Aim of the exercise – Each line from the one that holds "Screen dimensions: 1519x784" to the end of the records is to be retyped exactly. Pictures are not part of the copy.
::::::::::
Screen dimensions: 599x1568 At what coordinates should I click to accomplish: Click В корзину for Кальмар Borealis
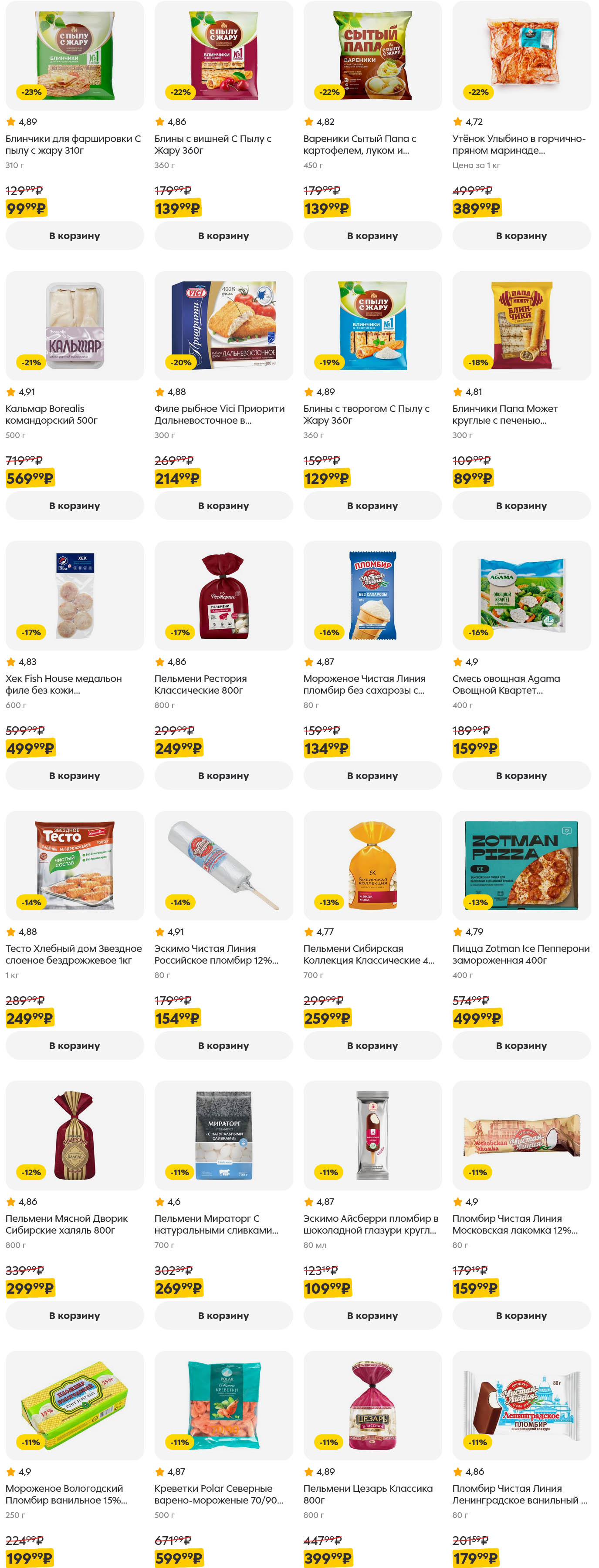click(74, 505)
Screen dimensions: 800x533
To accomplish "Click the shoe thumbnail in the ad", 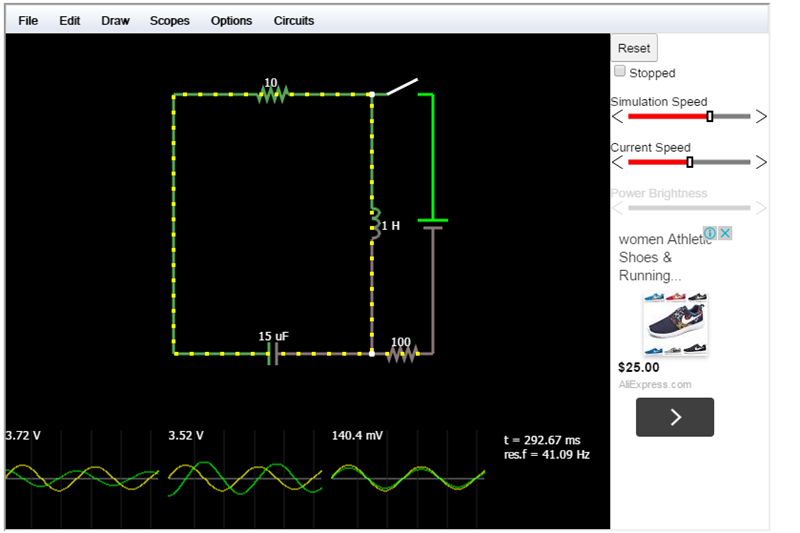I will pos(675,323).
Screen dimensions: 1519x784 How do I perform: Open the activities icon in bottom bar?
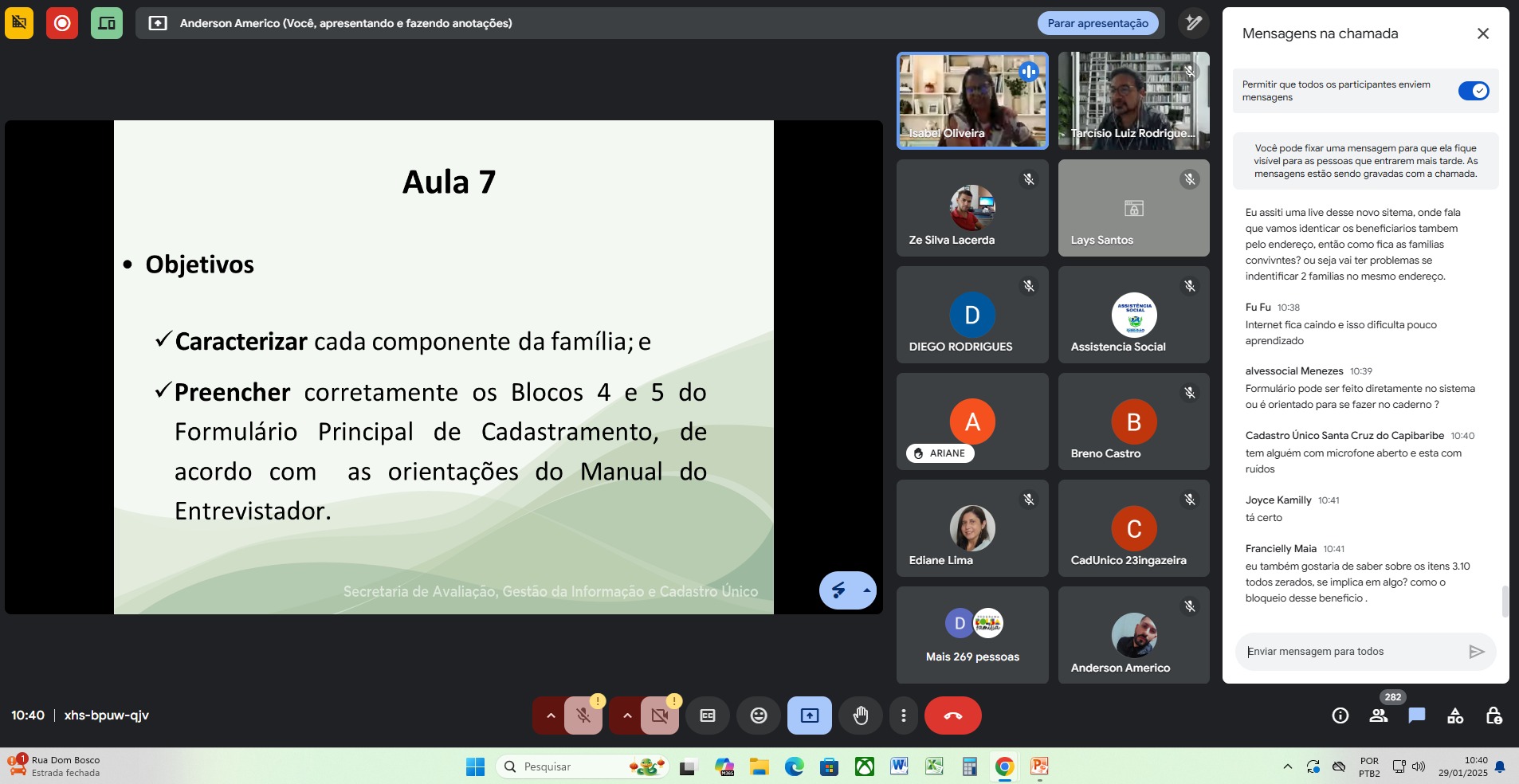(x=1455, y=715)
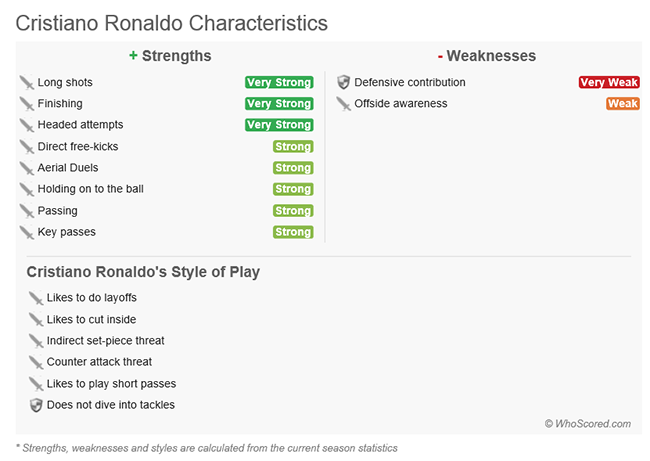Select Likes to play short passes item

click(112, 384)
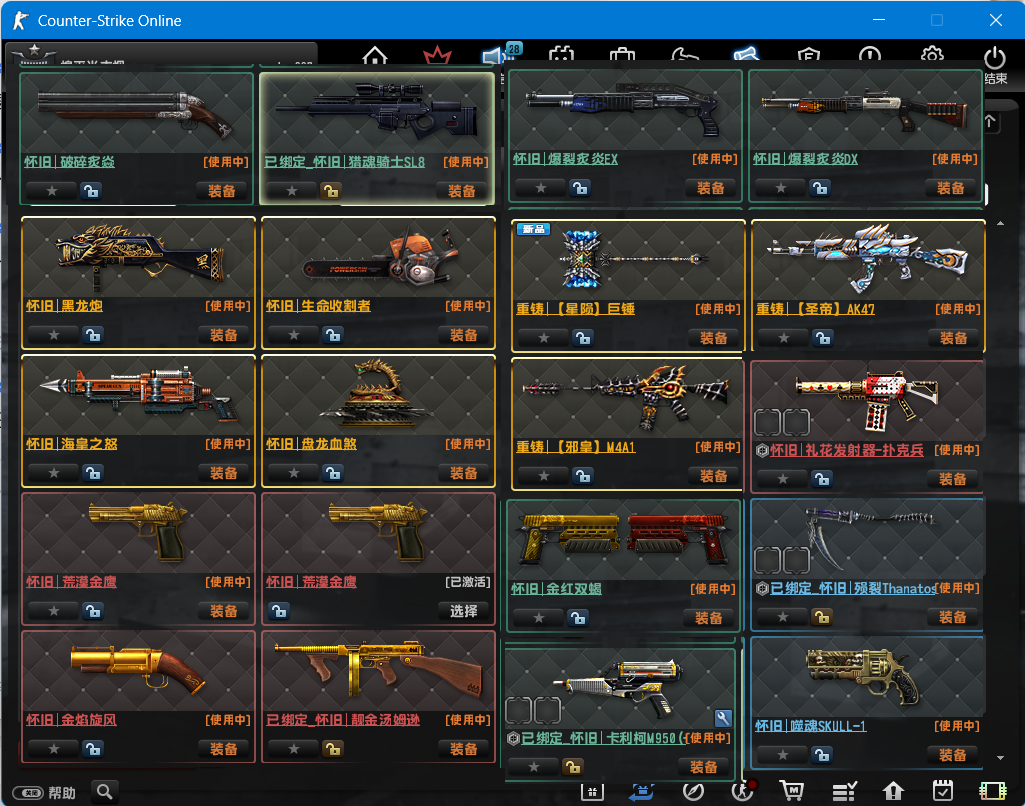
::::::::::
Reply to the exercise –
Screen dimensions: 1519x784 How do I perform: Open the activities icon in bottom bar?
(x=1455, y=715)
Select Likes to play short passes item

click(112, 384)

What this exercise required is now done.